Frequently Asked Questions
What percentage of in-house legal teams are actually planning to reduce outside counsel reliance?
64% of in-house counsel now expect GenAI to reduce their dependence on outside firms, up from 58% in 2024, according to the [ACC/Everlaw 2025 survey](https://www.everlaw.com/press/release/acc-report-2025/) of 657 professionals across 30 countries. Separately, the [Harbor/CLOC 2025 survey](https://harborglobal.com/news-releases/harbor-2025-law-department-survey-reveals-surge-in-ai-integration-falling-outside-counsel-spend/) found that 65% of departments made intentional efforts to insource work in the past one to two years, and only 37% now expect outside counsel spend to increase—down from 58% the prior year.
Which types of legal work are in-house teams targeting for insourcing first?
Drafting (78%), contract management (71%), and legal research (62%) are the primary targets, per the [ACC/Everlaw survey](https://www.everlaw.com/press/release/acc-report-2025/). These are process-intensive, high-volume work streams that AI tools—including contract lifecycle management platforms like Kira and Luminance—make feasible to manage internally. First-pass document review and due diligence are also moving rapidly in-house as AI-powered tools eliminate the junior associate staffing model that made this work expensive.
Are GCs reducing outside counsel primarily because of cost, or are there other drivers?
Cost is a factor but not the dominant one. Only 20% of legal matters sent to outside counsel stay within their budgeted range, per [Gartner's December 2025 survey](https://www.gartner.com/en/newsroom/press-releases/2025-12-17-gartner-survey-reveals-only-20-percent-of-legal-matters-to-outside-counsel-stay-within-budget-range), meaning budget predictability failure is as significant as rate levels. Additionally, 59% of GCs report receiving no AI-related cost savings from their law firms despite firms' heavy technology investment, and inconsistent responsiveness standards remain a persistent complaint.

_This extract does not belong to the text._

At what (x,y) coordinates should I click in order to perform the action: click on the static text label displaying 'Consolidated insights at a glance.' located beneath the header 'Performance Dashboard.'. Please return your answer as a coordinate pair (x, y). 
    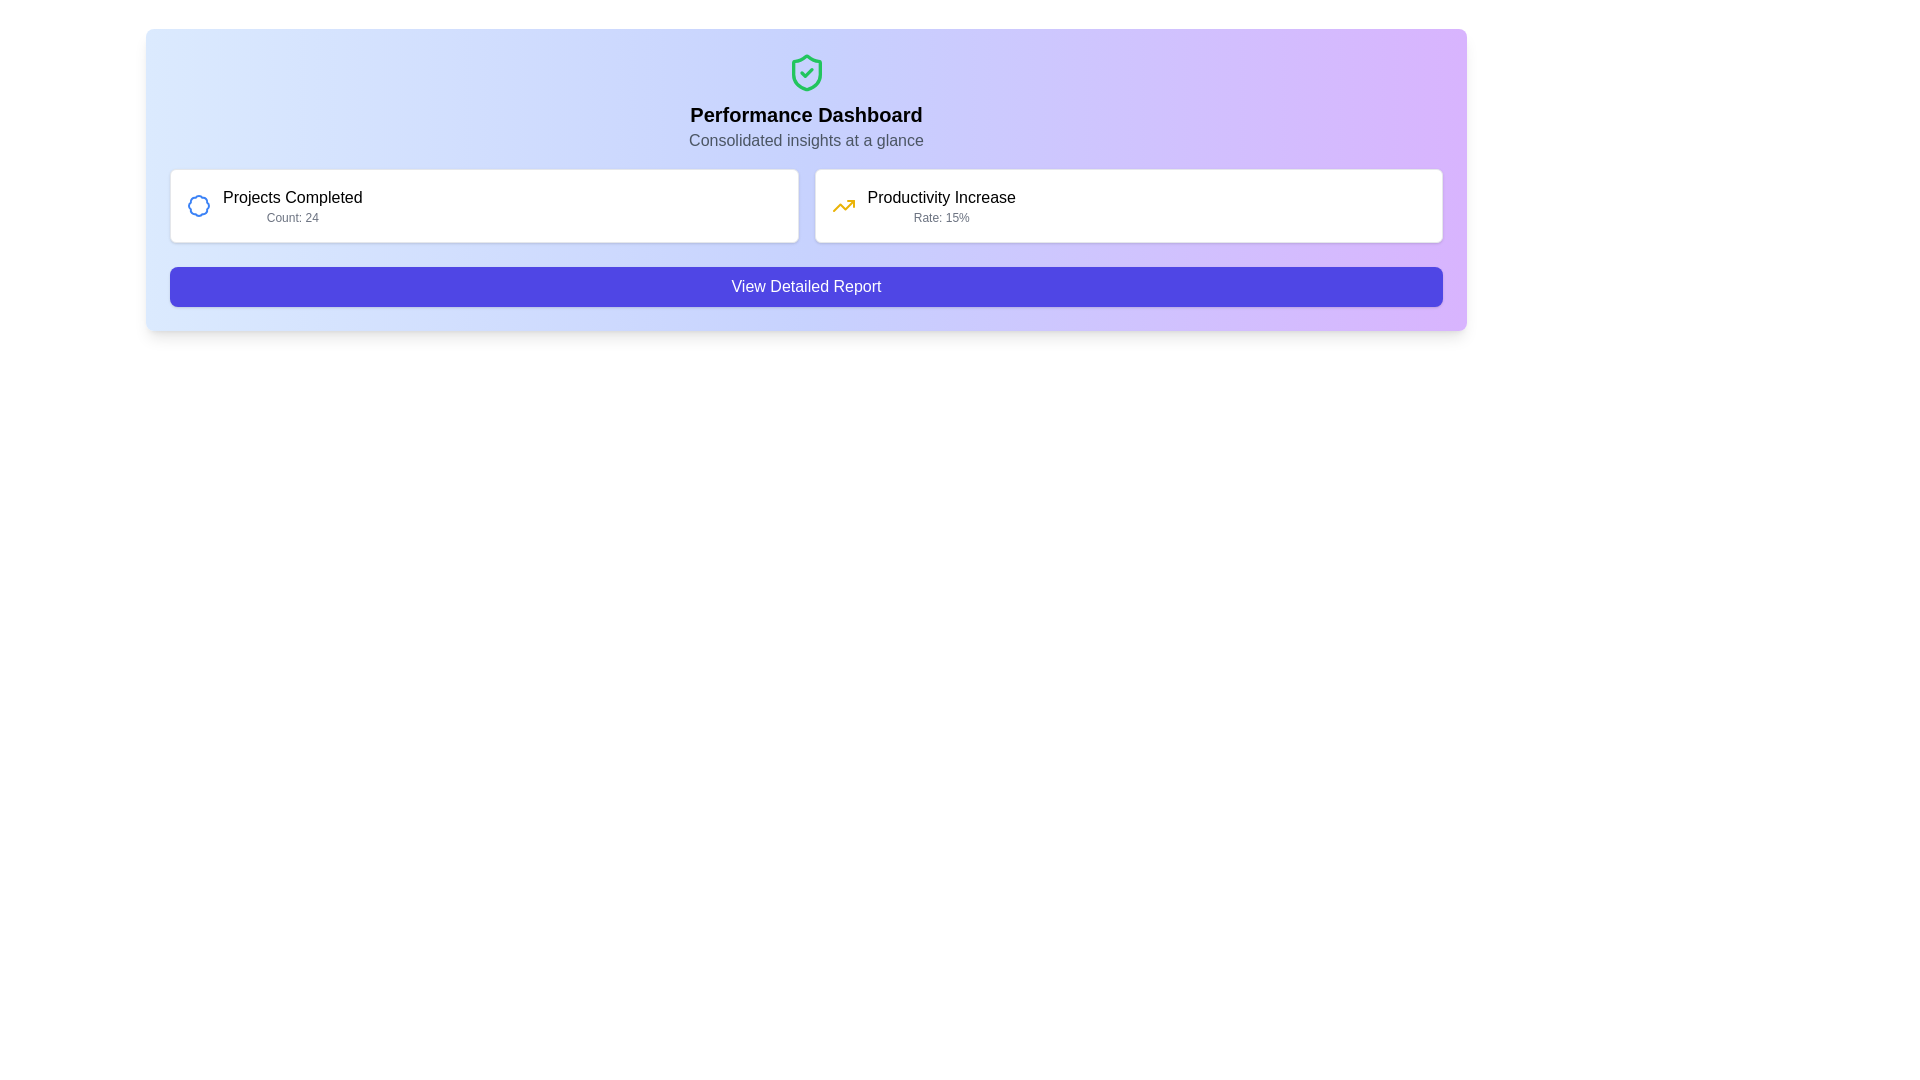
    Looking at the image, I should click on (806, 140).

How does the ALSP market factor into the insourcing trend?
ALSPs represent a parallel force to pure insourcing: corporate legal departments are routing work to alternative providers—not just back in-house. The ALSP market stands at an estimated $28.5 billion with an 18% annual growth rate, and [94% of legal ops teams are considering insourcing or ALSP engagement](https://lawflex.com/why-alsps-are-the-new-centerpiece-of-corporate-legal-operations/) as a combined strategy. ALSPs now function as strategic partners rather than overflow solutions, handling managed legal services that in-house teams choose not to absorb directly.
What practice areas will remain resilient at law firms as insourcing accelerates?
High-complexity, low-volume, high-stakes work remains structurally protected: bespoke cross-border M&A structuring, bet-the-company litigation requiring experienced trial teams, novel regulatory enforcement strategy, and crisis management requiring C-suite credibility and relationships. The [2026 US Legal Market data](https://www.attorneyatwork.com/2026-report-on-the-state-of-the-us-legal-market-5-highlights/) already shows this bifurcation—Am Law 100 firms concentrating on premium, high-margin matters while midsize firms capture redirected routine work at lower rates.